As a large buyer of vaccines, GAVI has stimulated new and unprecedented market interest in producing vaccines. While a few years ago there was only one manufacturer of the combined Diphtheria-Tetanus-Pertussis-Hepatitis B vaccine, for example, 11 companies have submitted bids to begin supplying the vaccine in 2006.
Lob-Levyt noted that the GAVI Alliance is playing a role in the development of another complementary potential investment in immunisation, one designed to create a financial incentive for the development of vaccines for diseases that primarily affect poor countries. In partnership with the World Bank, GAVI is advising the G7 on Advanced Market Commitments (AMCs), and how that pilot should be developed. The joint recommendations from GAVI and the World Bank will inform a decision by G7 at their Spring Meetings in April.
At the Paris Conference on Innovative Development Financing Mechanisms on 28 February, France and the UK also announced that contributions from airline ticket sales would be used to fund an International Finance Facility that would provide additional resources for health, including to raise funds to purchase drugs needed to fight pandemics, such as AIDS, tuberculosis and malaria, as well as for other sectors.

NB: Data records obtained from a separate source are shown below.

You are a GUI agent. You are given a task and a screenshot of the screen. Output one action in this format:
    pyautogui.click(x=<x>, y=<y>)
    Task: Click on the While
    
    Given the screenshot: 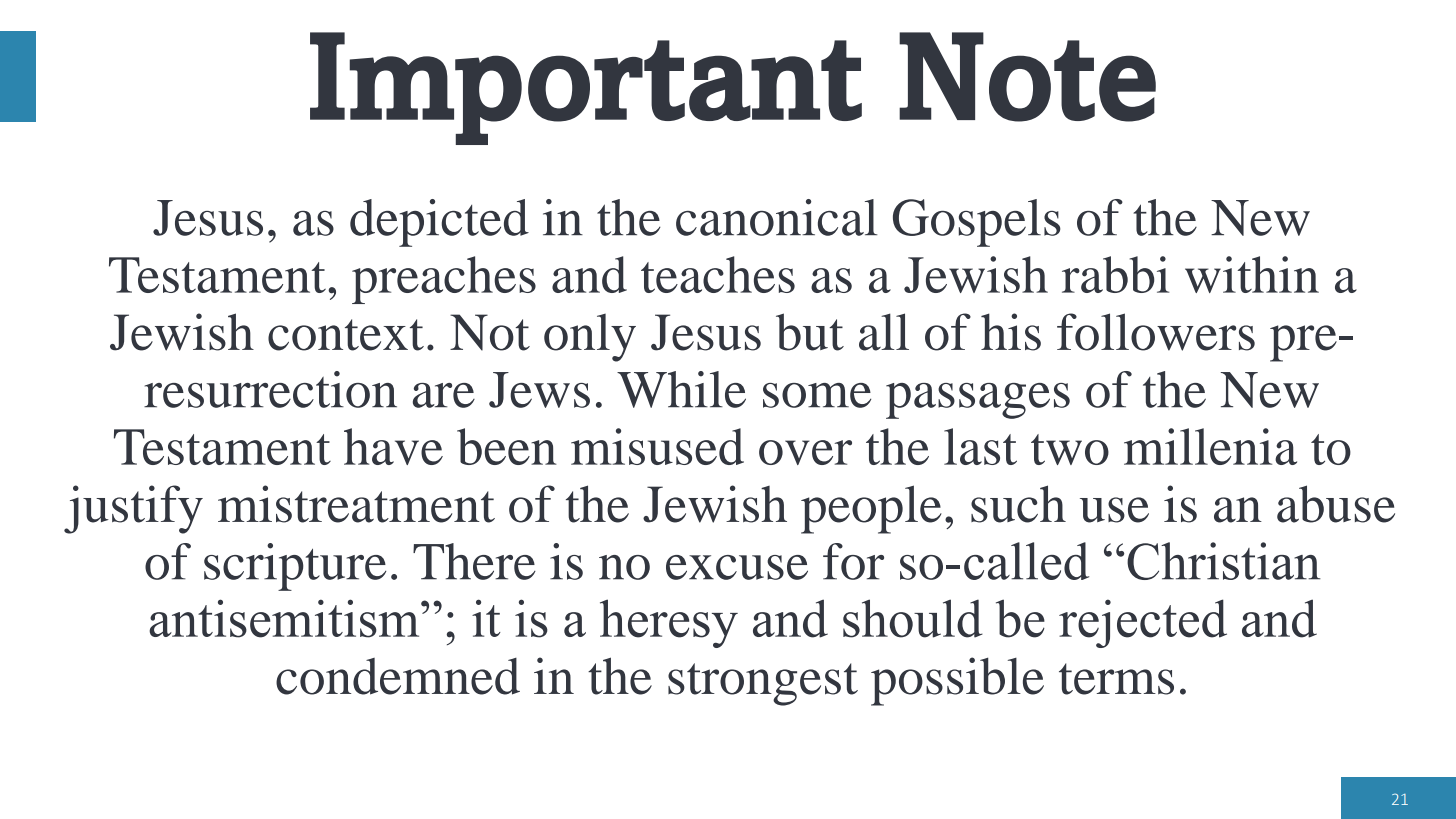 What is the action you would take?
    pyautogui.click(x=681, y=389)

"Of the more than 10 million children who die before reaching their fifth birthday every year, 2.5 million die from diseases that could be prevented with currently available or new vaccines," Lob-Levyt said. "These innovative new ideas for how to cover the costs of developing and delivering new vaccines and other global health solutions will be crucial in reducing the death toll. We know that IFFIm is just the beginning."